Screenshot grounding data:

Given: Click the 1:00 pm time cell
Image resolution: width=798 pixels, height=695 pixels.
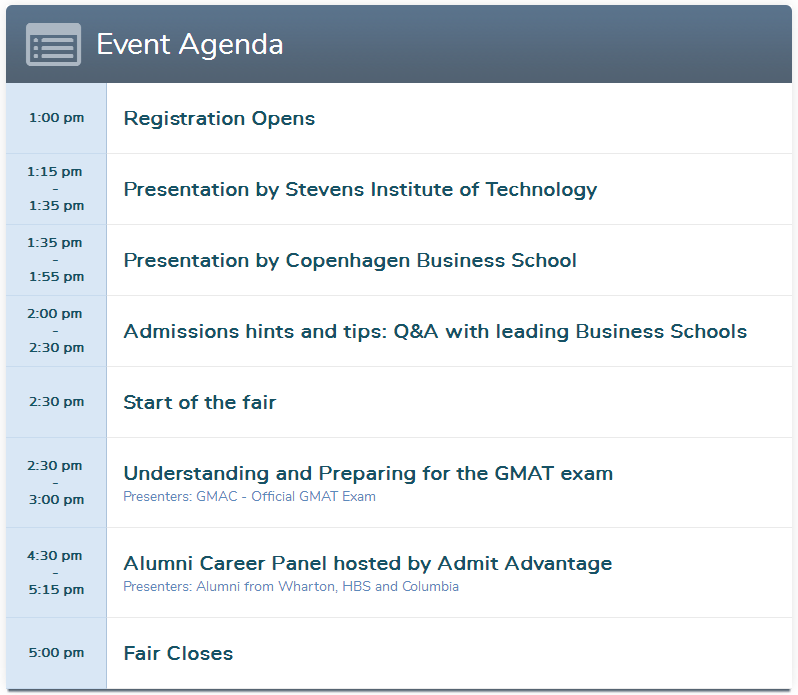Looking at the screenshot, I should (x=56, y=118).
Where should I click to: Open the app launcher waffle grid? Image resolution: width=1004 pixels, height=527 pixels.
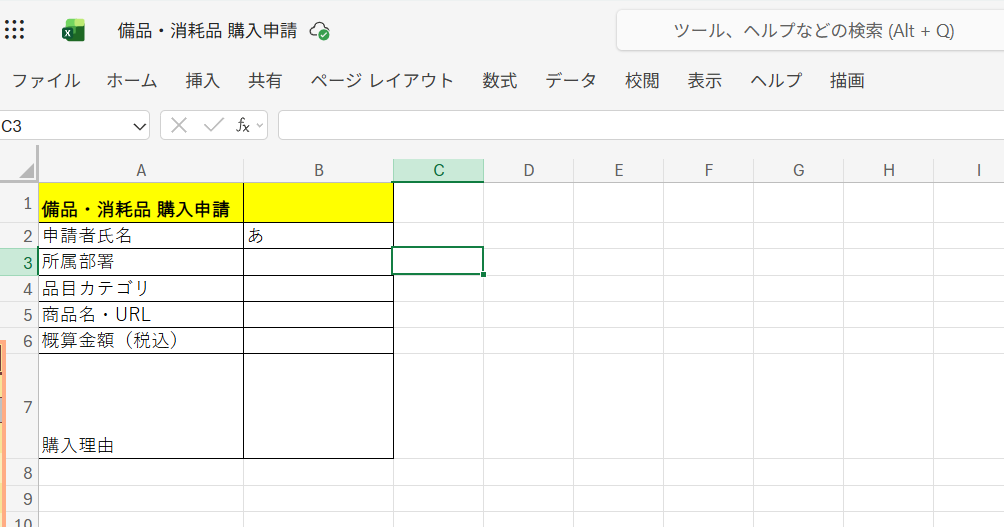point(15,31)
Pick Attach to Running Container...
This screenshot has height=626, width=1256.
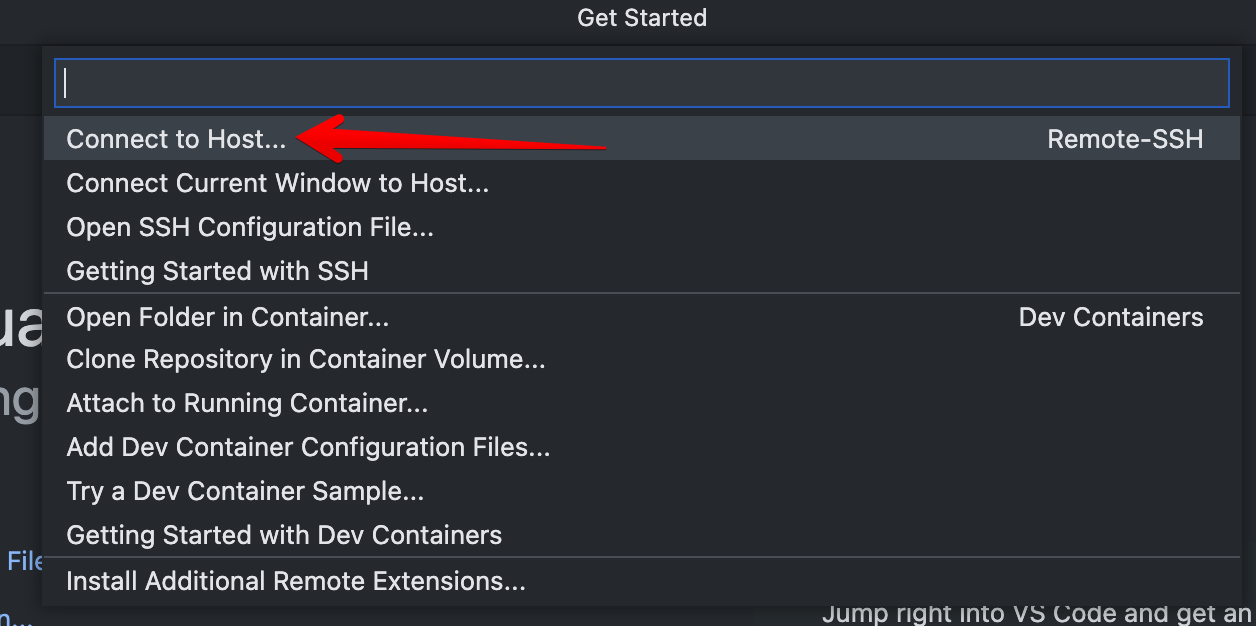[247, 404]
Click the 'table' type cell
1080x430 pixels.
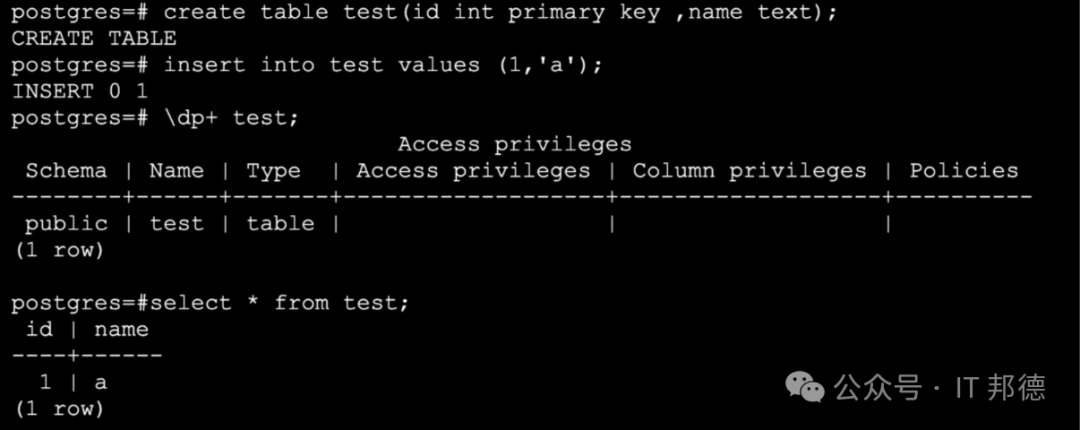(280, 224)
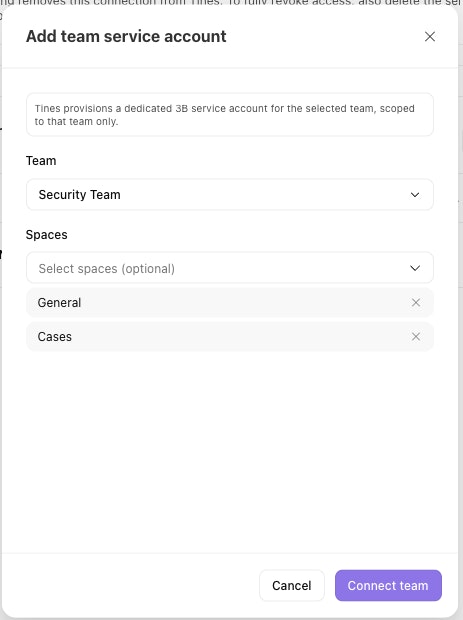Image resolution: width=463 pixels, height=620 pixels.
Task: Click the Security Team text value
Action: click(x=79, y=195)
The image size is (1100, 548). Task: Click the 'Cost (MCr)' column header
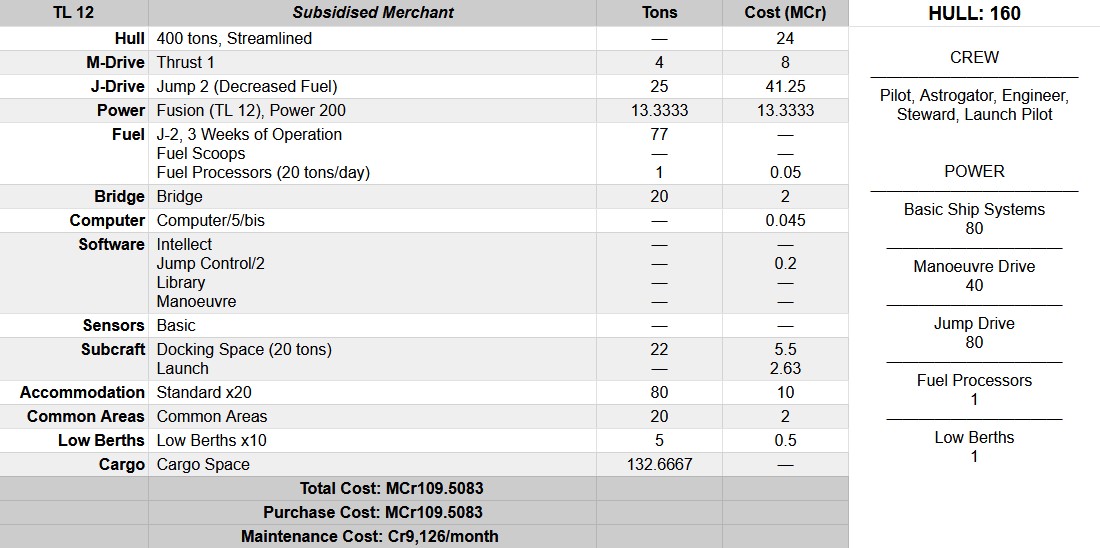785,13
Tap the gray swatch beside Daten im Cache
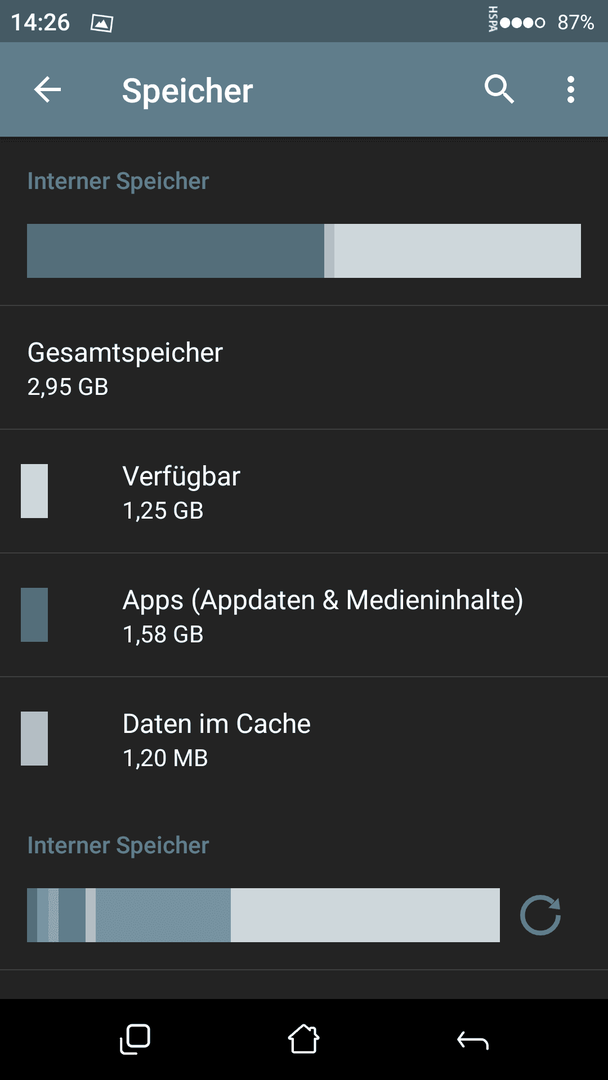Image resolution: width=608 pixels, height=1080 pixels. (34, 738)
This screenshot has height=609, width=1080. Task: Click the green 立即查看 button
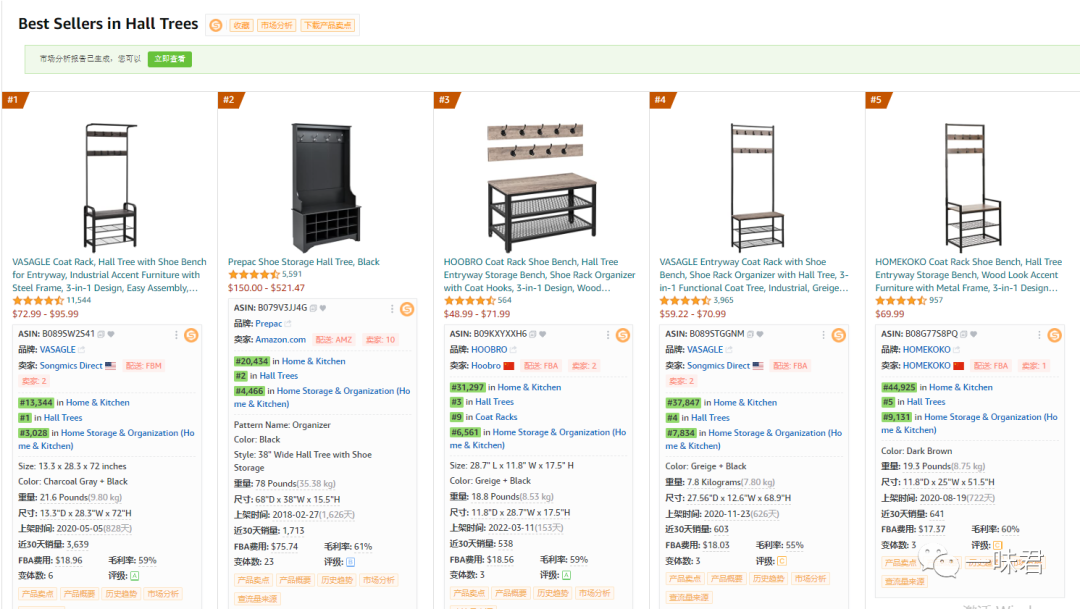click(x=170, y=59)
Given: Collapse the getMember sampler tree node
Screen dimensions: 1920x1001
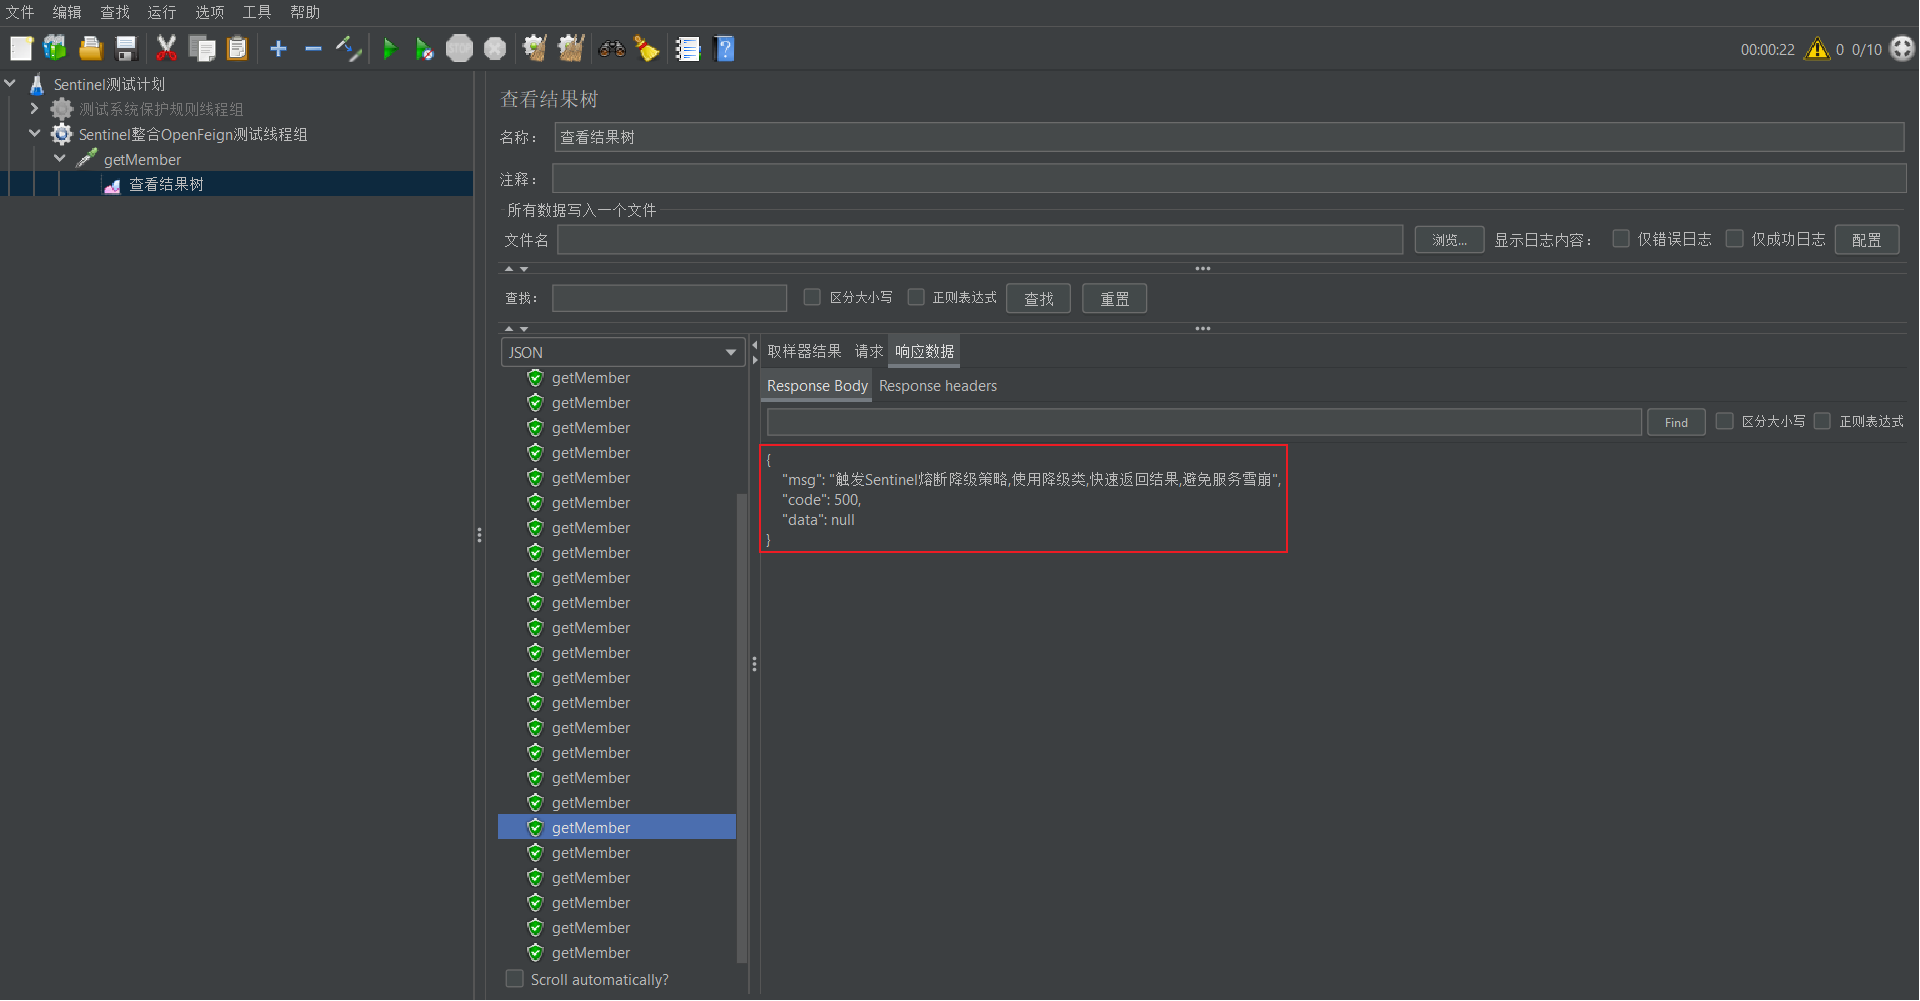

→ TASK TO CARRY OUT:
What do the lines above say from the line containing "Given: Collapse the" through the last line? Quote them exactly, both ends included, and leave out the pictures.

→ OUTPUT BELOW:
Given: Collapse the getMember sampler tree node
Screen dimensions: 1920x1001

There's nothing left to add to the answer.